[Stored data entries]
++++++++++

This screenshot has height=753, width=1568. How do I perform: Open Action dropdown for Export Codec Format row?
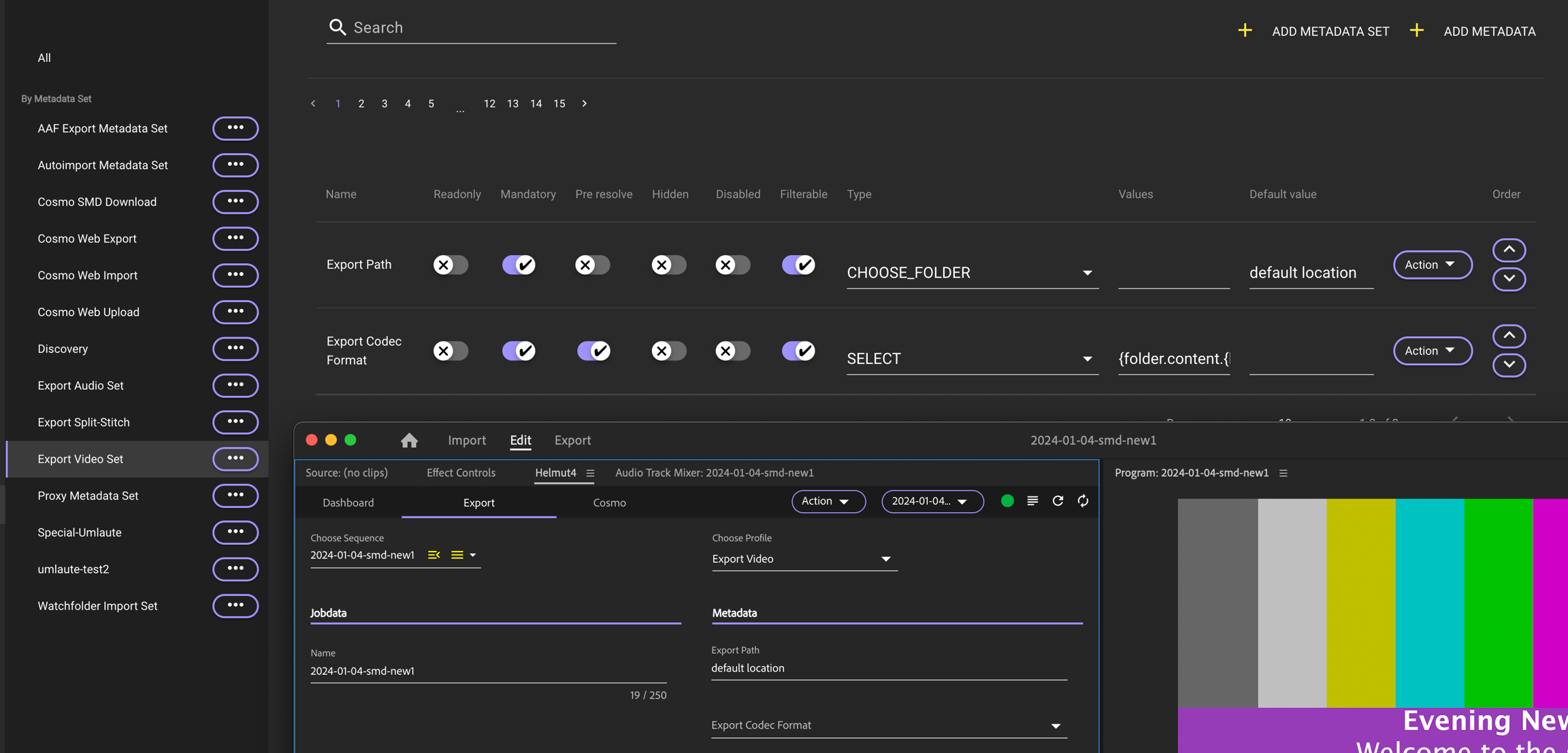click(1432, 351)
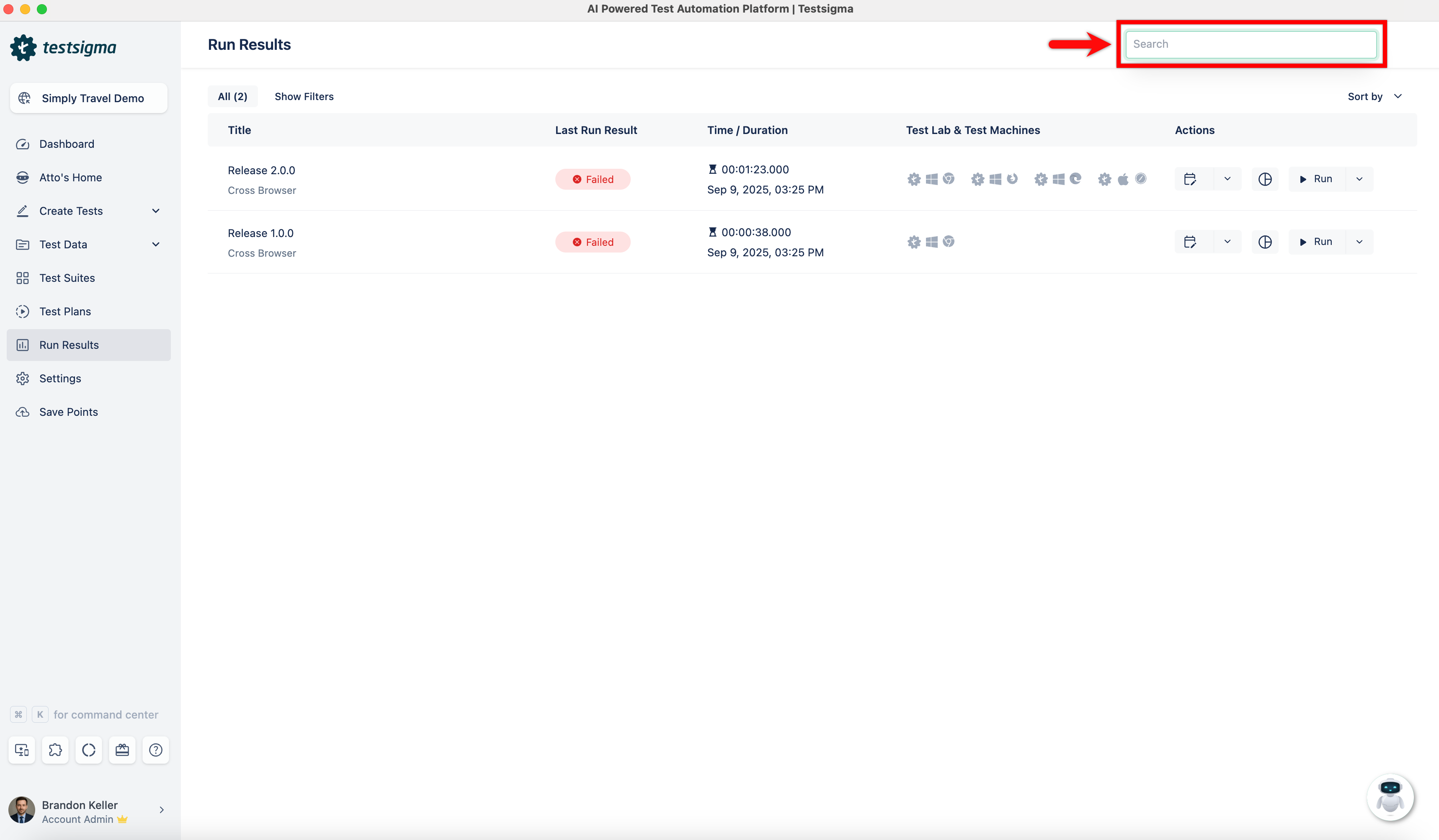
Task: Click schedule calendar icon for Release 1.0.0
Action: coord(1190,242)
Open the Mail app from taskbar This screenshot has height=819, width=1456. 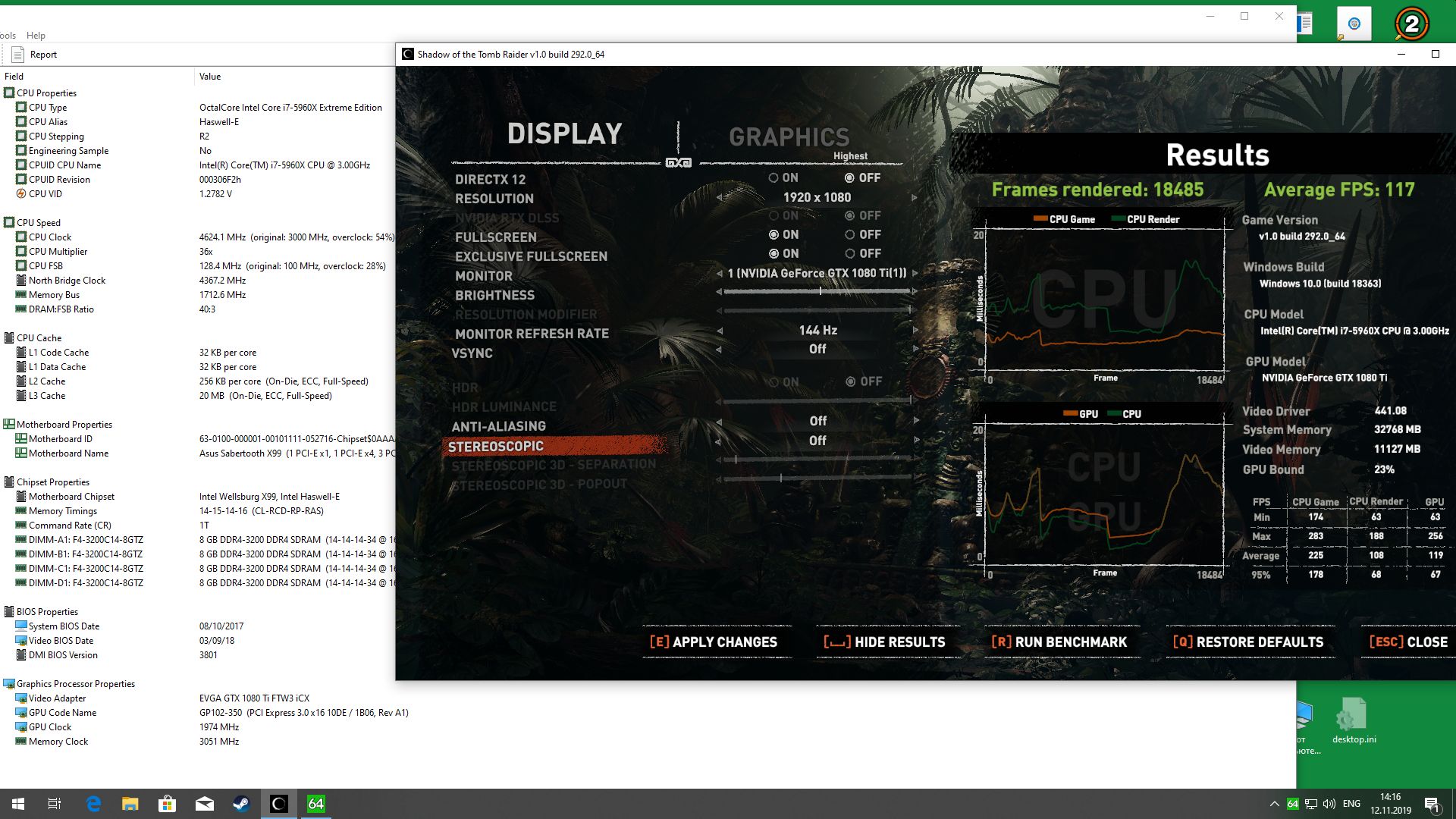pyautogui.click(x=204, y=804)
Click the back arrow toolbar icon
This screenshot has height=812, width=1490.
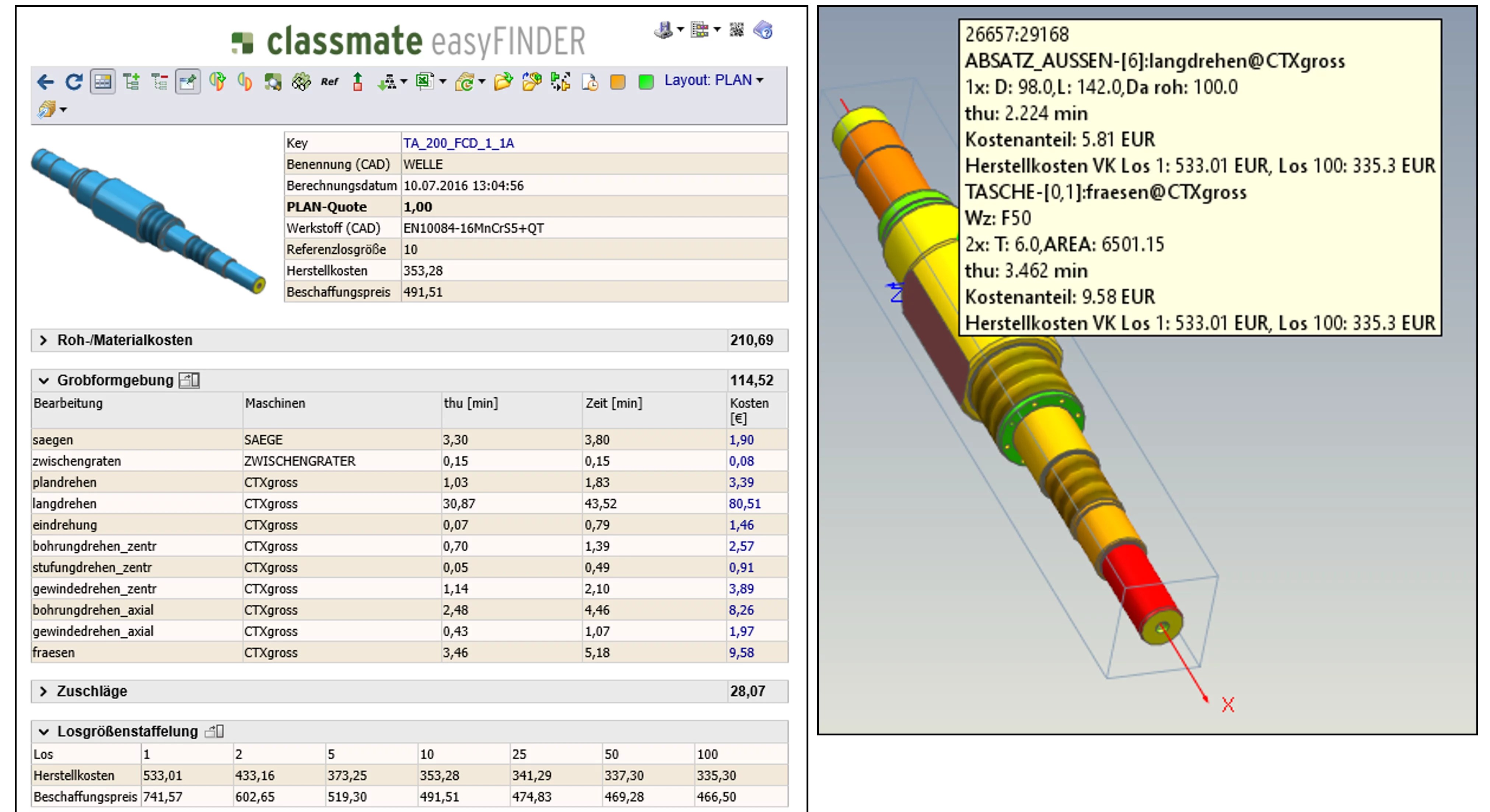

++++++++++

> [Problem requirements]
Leave the pictures aside and print exactly, and only, the lines from the one with "Click the back arrow toolbar icon" through the end of the data, both included.

> [Solution]
Click the back arrow toolbar icon
This screenshot has height=812, width=1490.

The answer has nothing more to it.